27.01.2026, 16:41
(04.04.2025, 16:32)DopePopeUrban schrieb: "Angesichts der schnellen technischen Veränderungen bei solchen Systemen und der Notwendigkeit ständiger Anpassungen würden zunächst nur geringe Mengen beschafft und unmittelbar in der Truppe erprobt.
Zum Jahresende sollten dann vor dem Hintergrund der Erfahrungen größere Zahlen bestellt werden. Allerdings nicht wie bisher bei Waffensystemen mit der Absicht, sie für eine spätere Nutzung ins Depot zu legen.
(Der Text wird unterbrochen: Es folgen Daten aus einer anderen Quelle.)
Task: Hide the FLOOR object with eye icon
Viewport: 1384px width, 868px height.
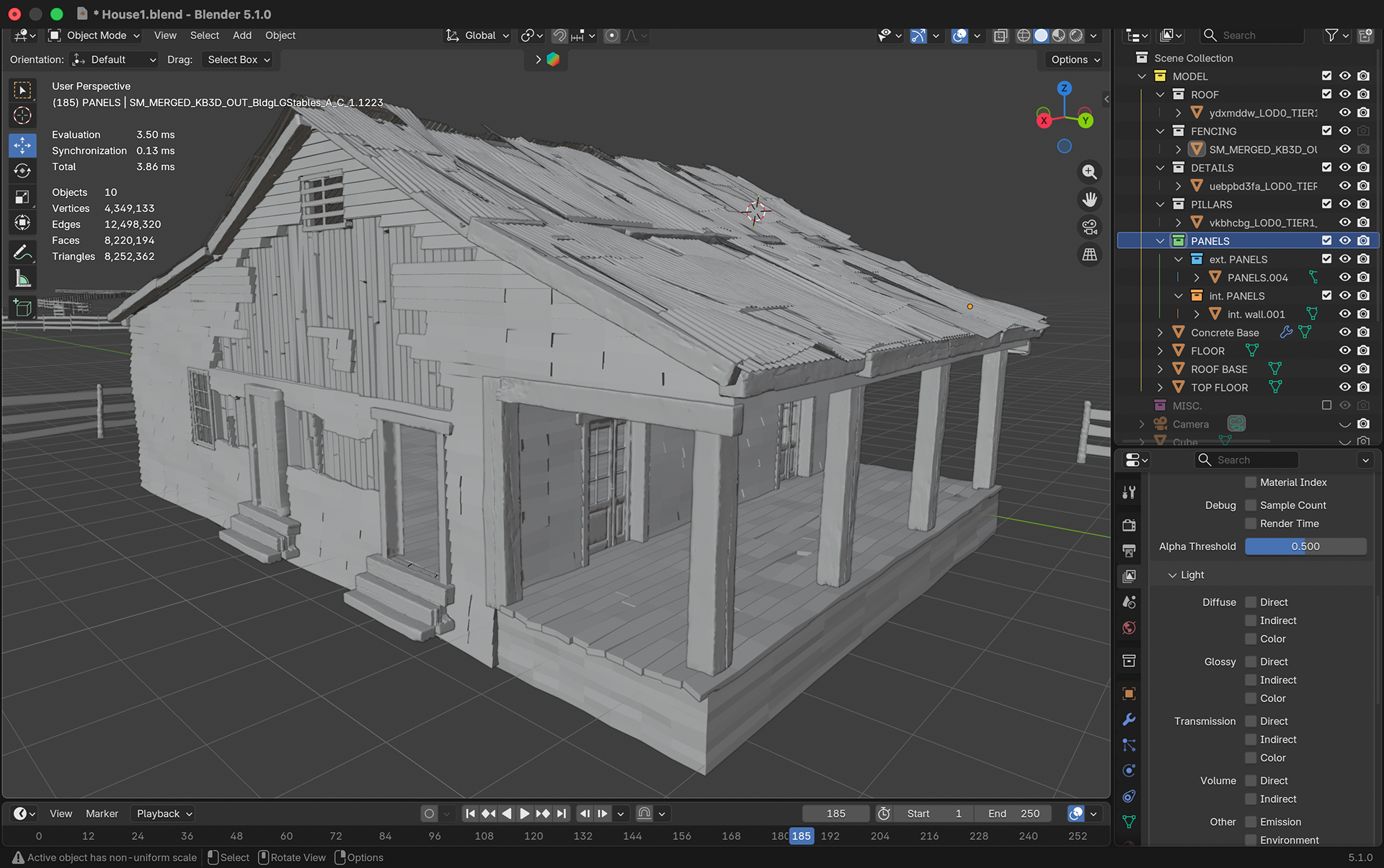Action: [1344, 350]
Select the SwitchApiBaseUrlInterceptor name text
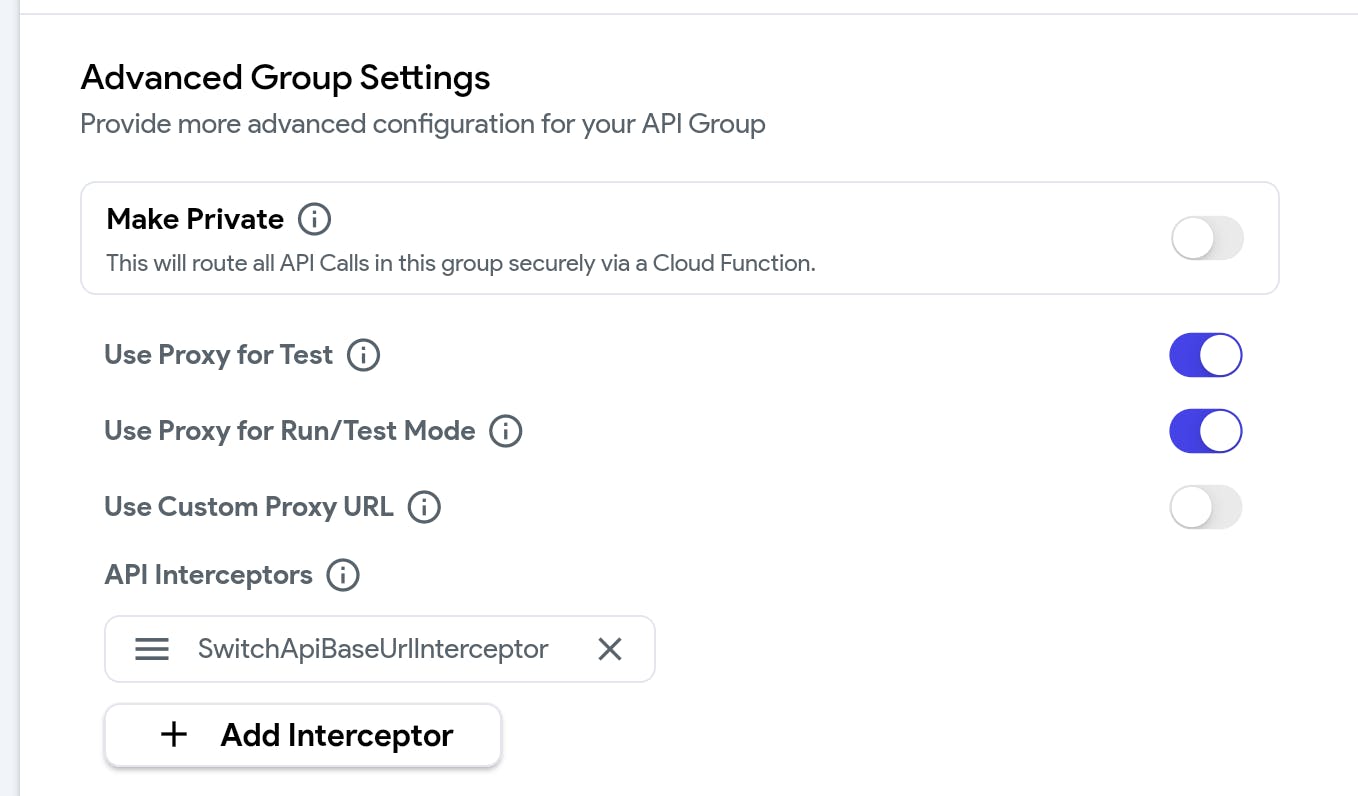The width and height of the screenshot is (1358, 796). [x=373, y=649]
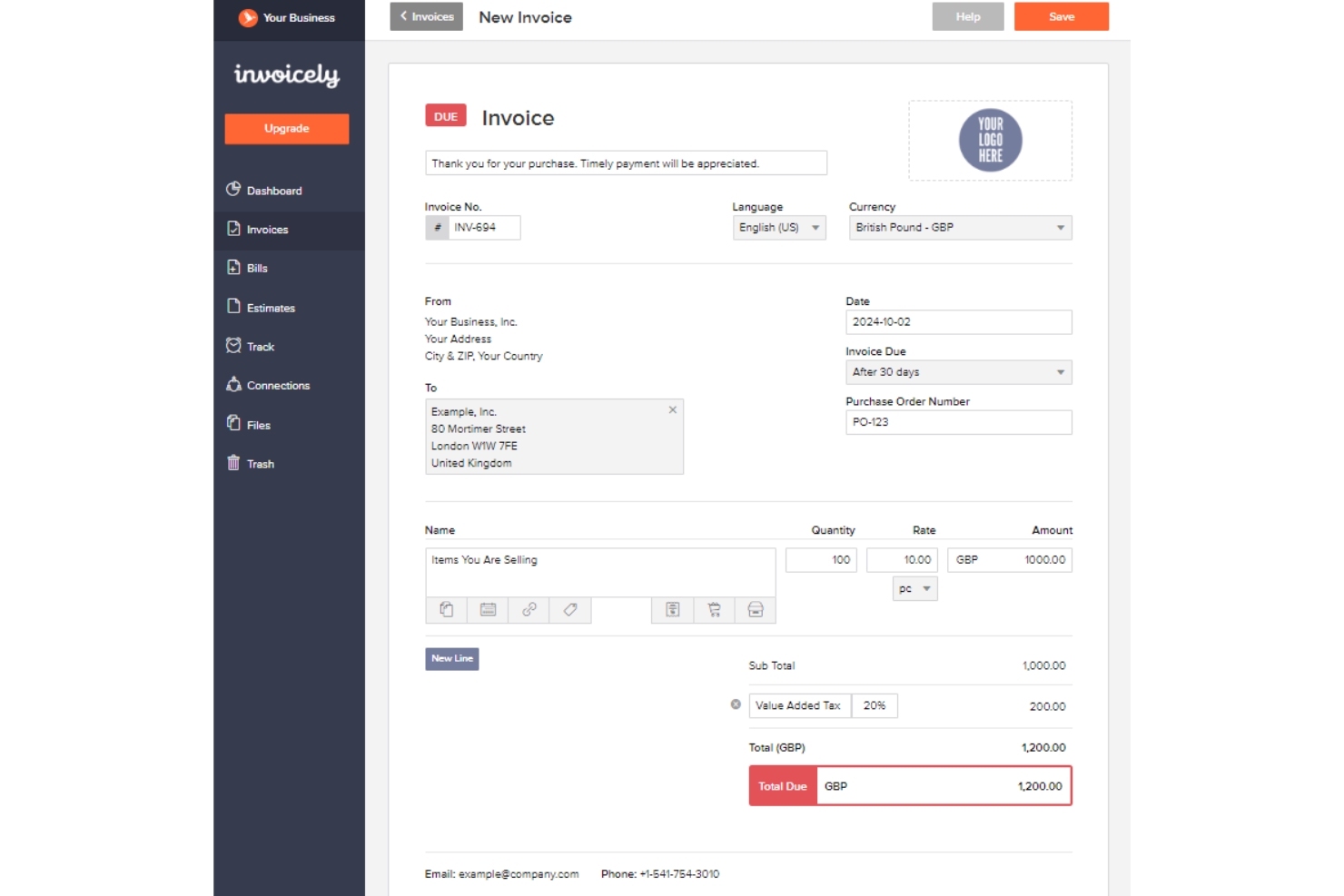The height and width of the screenshot is (896, 1344).
Task: Go back to the Invoices list
Action: pyautogui.click(x=426, y=16)
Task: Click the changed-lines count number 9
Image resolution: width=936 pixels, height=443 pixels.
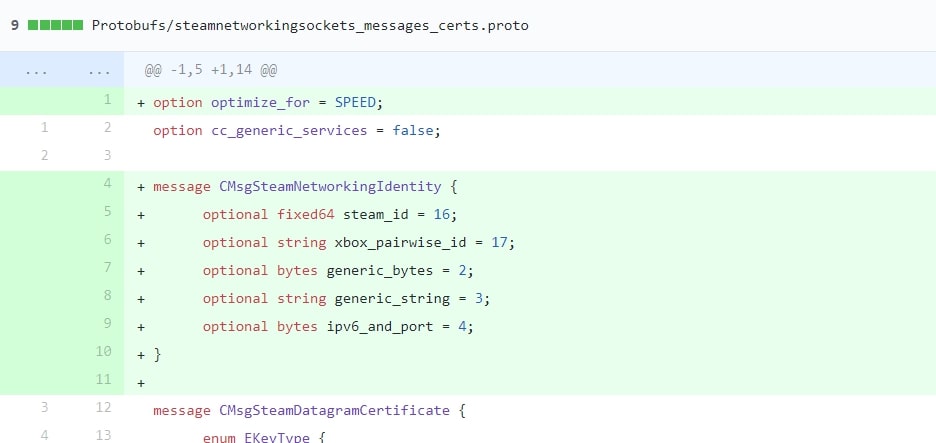Action: [x=15, y=25]
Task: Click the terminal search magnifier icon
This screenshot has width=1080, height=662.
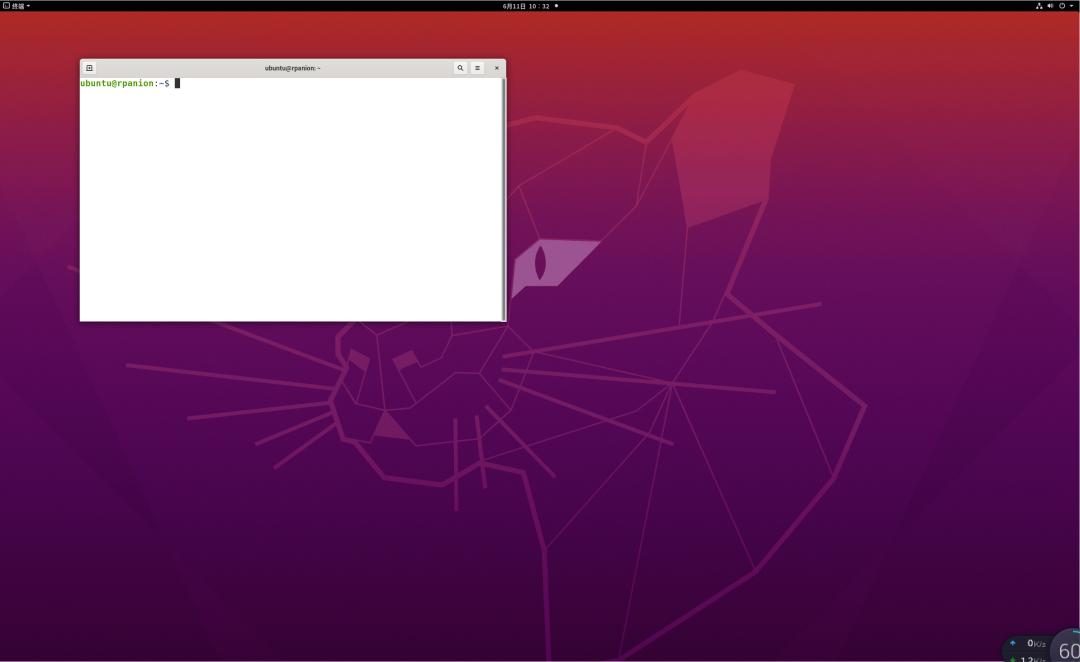Action: pos(460,68)
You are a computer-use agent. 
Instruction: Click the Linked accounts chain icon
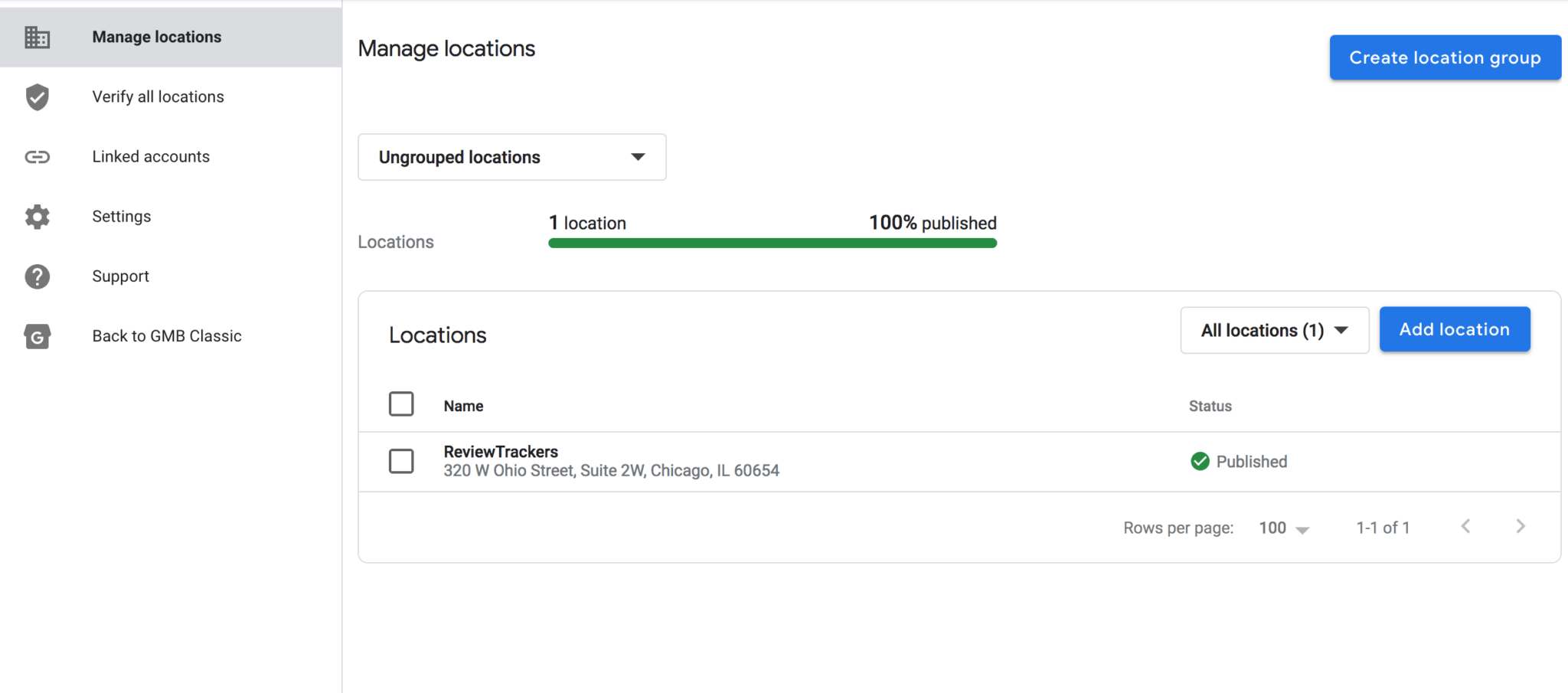37,157
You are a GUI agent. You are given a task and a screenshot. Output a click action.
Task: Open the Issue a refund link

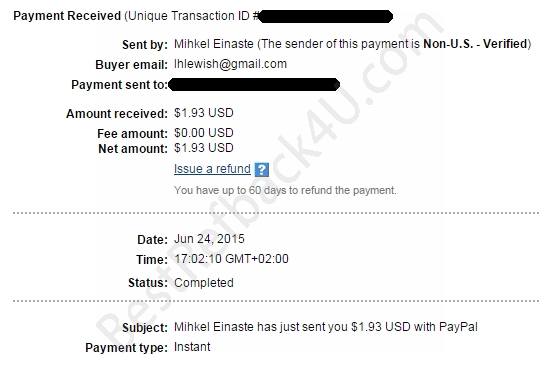click(212, 169)
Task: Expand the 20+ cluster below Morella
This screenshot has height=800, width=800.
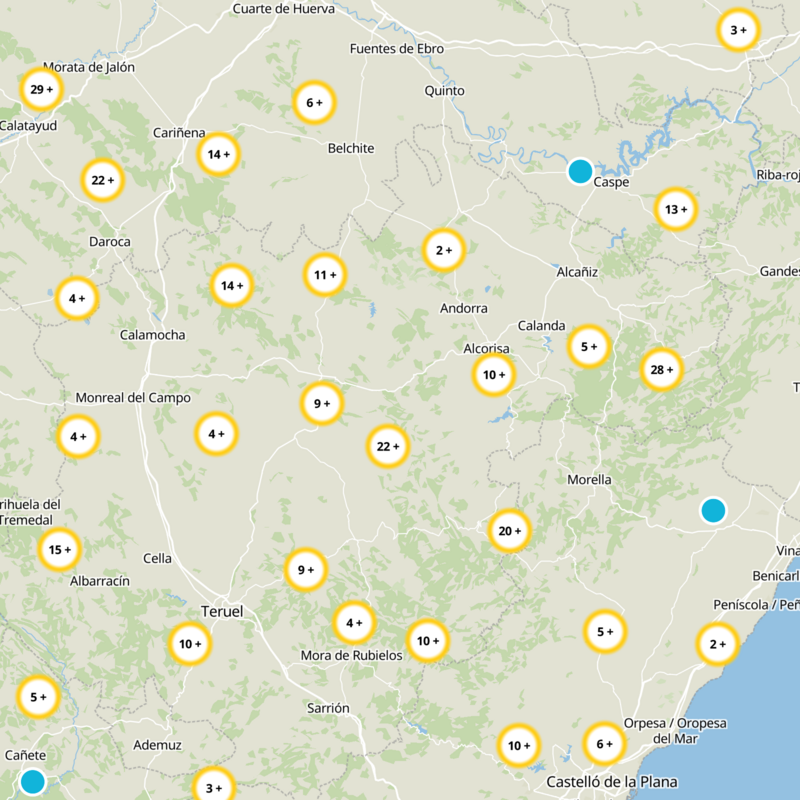Action: (509, 531)
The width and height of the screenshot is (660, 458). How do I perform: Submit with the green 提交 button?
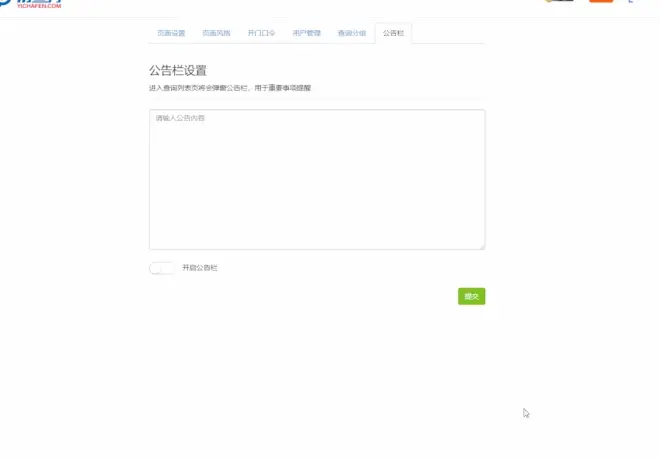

Statt dessen sollten immer nach Bedarf modernste Versionen innerhalb kurzer Zeit produziert und von der Bundeswehr abgerufen werden."
https://augengeradeaus.net/2025/04/bunde...ohnen-ein/
Für mich klingt das nach "man bestellt Anzahl x an Systemen die dann periodisch durch neuere Vertreter des selben Systems ersetzt werden". Dadurch, dass die Systeme ständig ausgewechselt und Nachfolger hergestellt werden, bleiben die Produktionslinie aktiv und kann in relativ kurzer Zeit hochskaliert werden.
Könnte mir das einer erklären, wie das praktisch funktionieren soll? Also wenn der Ernstfall eintritt, sagt das Beschaffungsamt zu Stark bzw. Helsing "Bitte jetzt 100.000 Stück von der neuesten Generation" ... und dann? Bestellen dann Helsing und Stark die entsprechenden Teile in China? Oder haben die für alle Drohnenteile Zulieferer in Europa?